Chapter 1 Introduction
1.5 Thesis Organization
The remainder of this thesis is organized in following descriptions. An introduction to the Kinect sensor as well as the structures of image data captured by the Kinect sensor, and reviews of the applications and methods of image authentication, covert communication via images, and visible watermarking in images will be described in Chapter 2. The proposed method for authentication of KINECT images is described in Chapter 3. The proposed method for covert communication via KINECT images by interpolation at depth holes is described in Chapter 4. In Chapter 5, the proposed method for copyright protection of KINECT images by 3D visible watermarking is described. Finally, conclusions and some suggestions for future works are included in Chapter 6.
8
Chapter 2
Review of Related Works and KINECT Image Structures
In this chapter, we will give a review of the KINECT sensor and the structures of the depth and color images taken by the KINECT device in Sections 2.1 and 2.2, respectively. And then we will give also a review of the existing data hiding techniques for image authentication, covert communication via images, and copyright protection of images, in Sections 2.3 through 2.5, respectively.
2.1 Previous Studies of 3D Image Acquisition Using KINECT Devices
The release of the Microsoft Kinect sensor was probably one of the biggest impacts in the research field of computer vision.
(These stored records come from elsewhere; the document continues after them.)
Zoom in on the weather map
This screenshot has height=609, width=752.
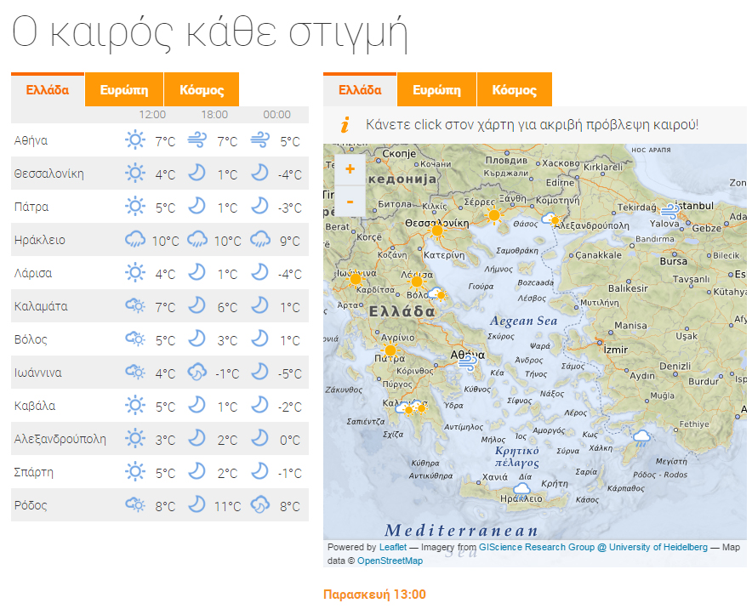point(350,169)
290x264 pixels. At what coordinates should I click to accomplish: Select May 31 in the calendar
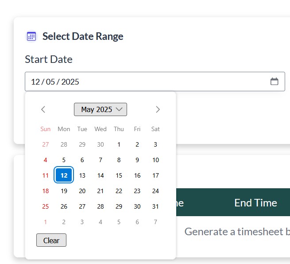point(155,206)
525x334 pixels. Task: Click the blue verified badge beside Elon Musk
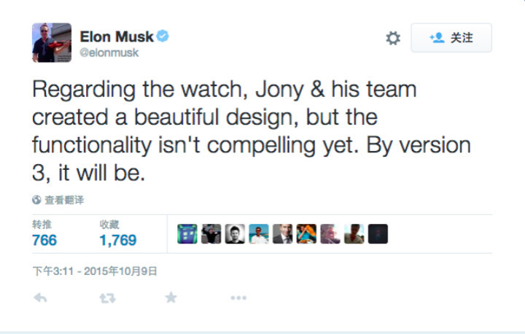pos(163,36)
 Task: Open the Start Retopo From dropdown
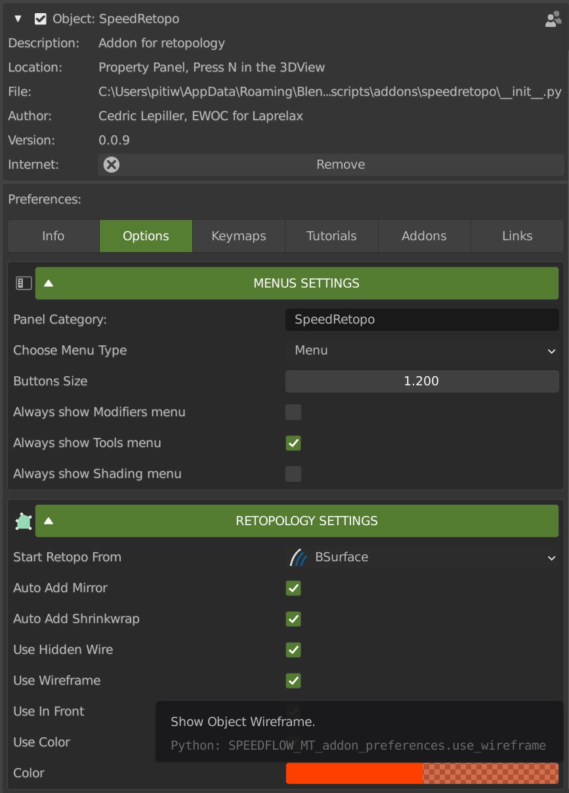[421, 557]
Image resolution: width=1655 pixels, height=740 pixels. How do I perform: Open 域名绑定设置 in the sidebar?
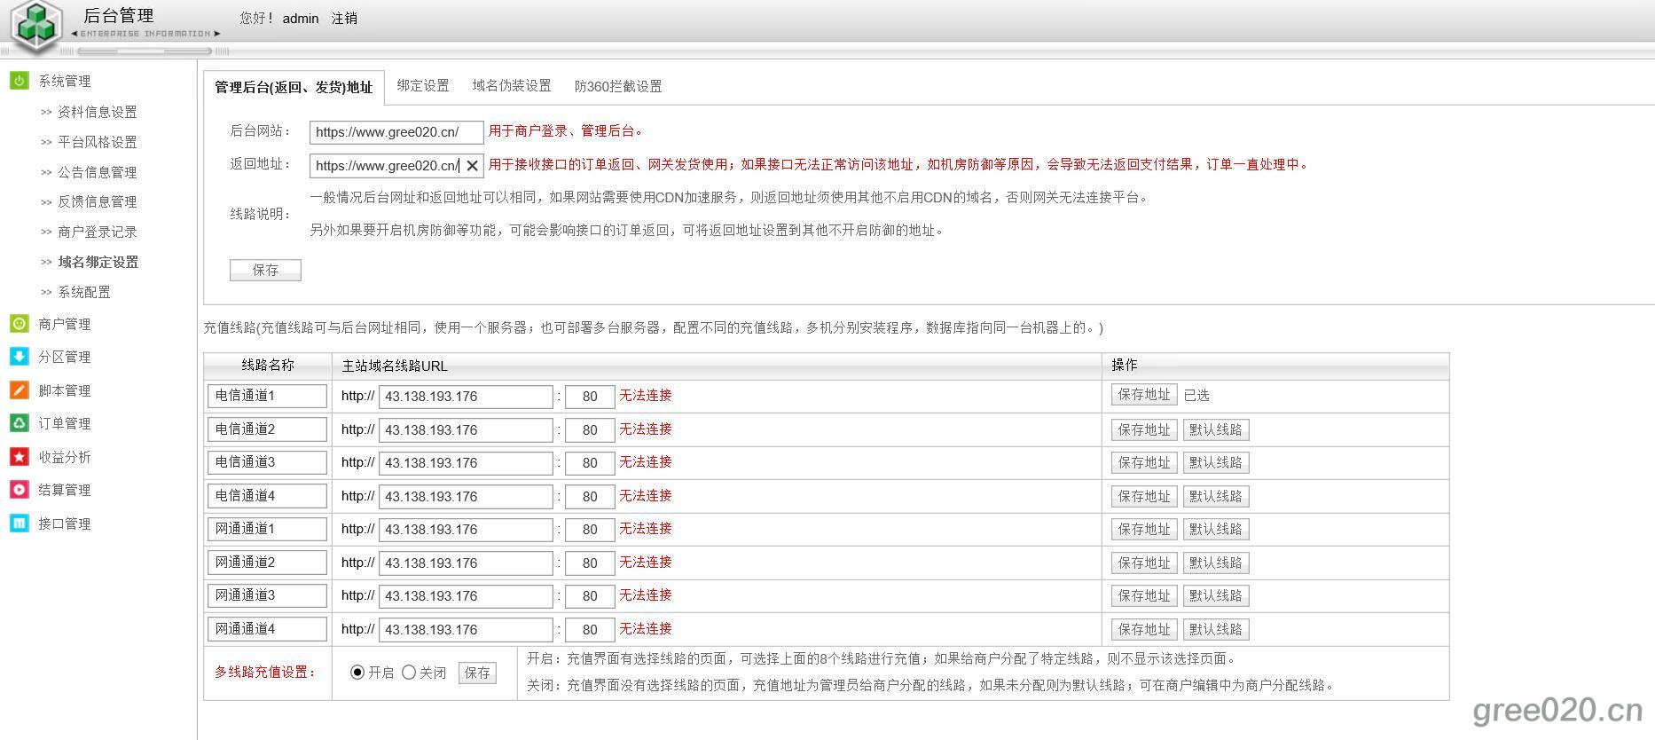pos(98,262)
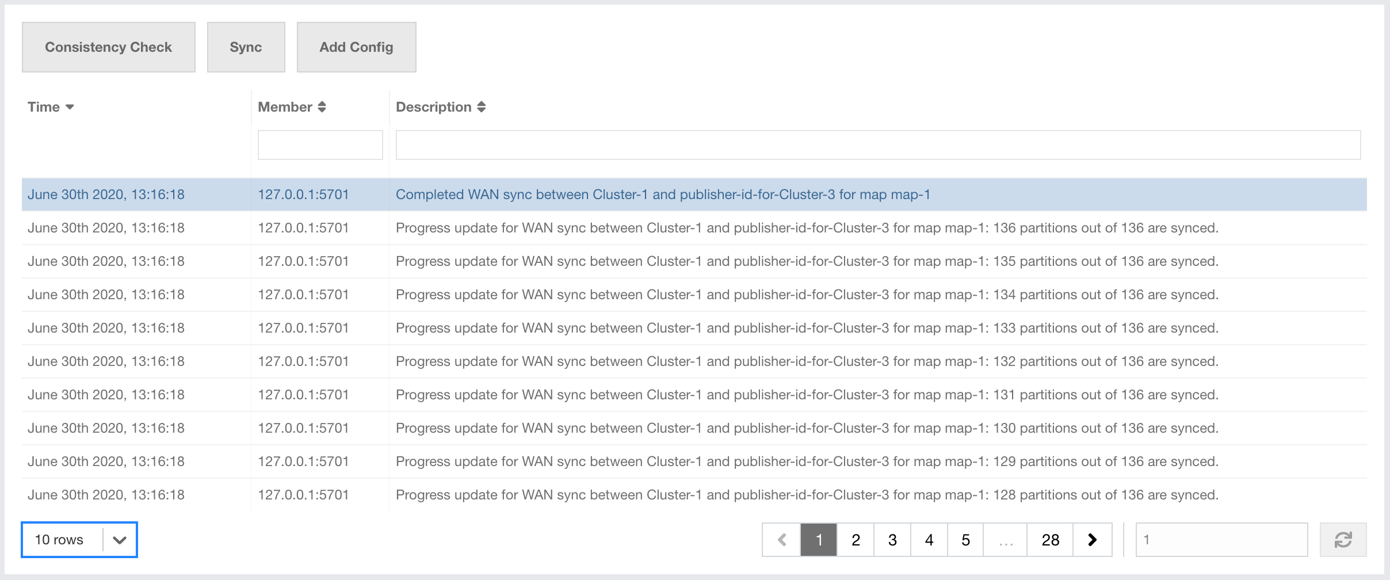Select row with 128 partitions synced
1390x580 pixels.
tap(807, 495)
Kinect sensors have created many opportunities for multimedia computing. In this section, we give a review of the hardware of the KINECT sensor and the principle of the operations which can be conducted using the KINECT sensor.
The Kinect sensor includes a color VGA video camera, a depth sensor, a multi-array microphone, and a tilt motor for sensor operations and adjustments. The horizontal field of view of the KINECT device is 57 degrees, the vertical field of view is 43 degrees, and the physical tilt range is ± 27 degrees. The color camera aids in detecting three color components: red, green and blue, like other cameras. The main difference between commonly-seen cameras and the Kinect sensor is that the Kinect
9
device has an extra depth detection sensor. The depth detection sensor is composed of an infrared projector and a monochrome Complementary Metal-Oxide Semiconductor (CMOS) sensor, which work together to capture the distance information between the depth sensor and the objects in front of the Kinect device. The reason why the Kinect sensor can acquire the depth information comes from the use of the PrimeSense’s light coding-patented technology. The light coding technology works by coding the scene with near-IR light, which is invisible to the human eye, and then uses the CMOS image sensor and the chips to execute sophisticated parallel computational algorithms to decipher the received light-coding infrared patterns to produce a VGA-size depth image of the scene.
The key of the mentioned light coding technique is the use of laser speckles when the laser is projected on objects with rough surfaces or through the frosted glasses, it will generate random reflecting speckles, integrally called the speckle pattern. The speckle pattern is highly randomized and the pattern image changes with different distances. The speckle pattern images that are captured by the Kinect sensor in any two places of the real space are different. According to speckle patterns, all the places in the real space can be marked. Then, the depth information can be obtained by decoding the laser speckle pattern on the object.
Figure 2.1 Hardware of the KINECT device.
10
2.2 Previous Studies of Structures of Depth and Color Images Taken by KINECT Devices
In this section, we will give a review of the functions of the KINECT sensor and the structures of the depth and color images taken by the KINECT sensor. The KINECT sensor brings many effects in not only various fields of research but also our daily life.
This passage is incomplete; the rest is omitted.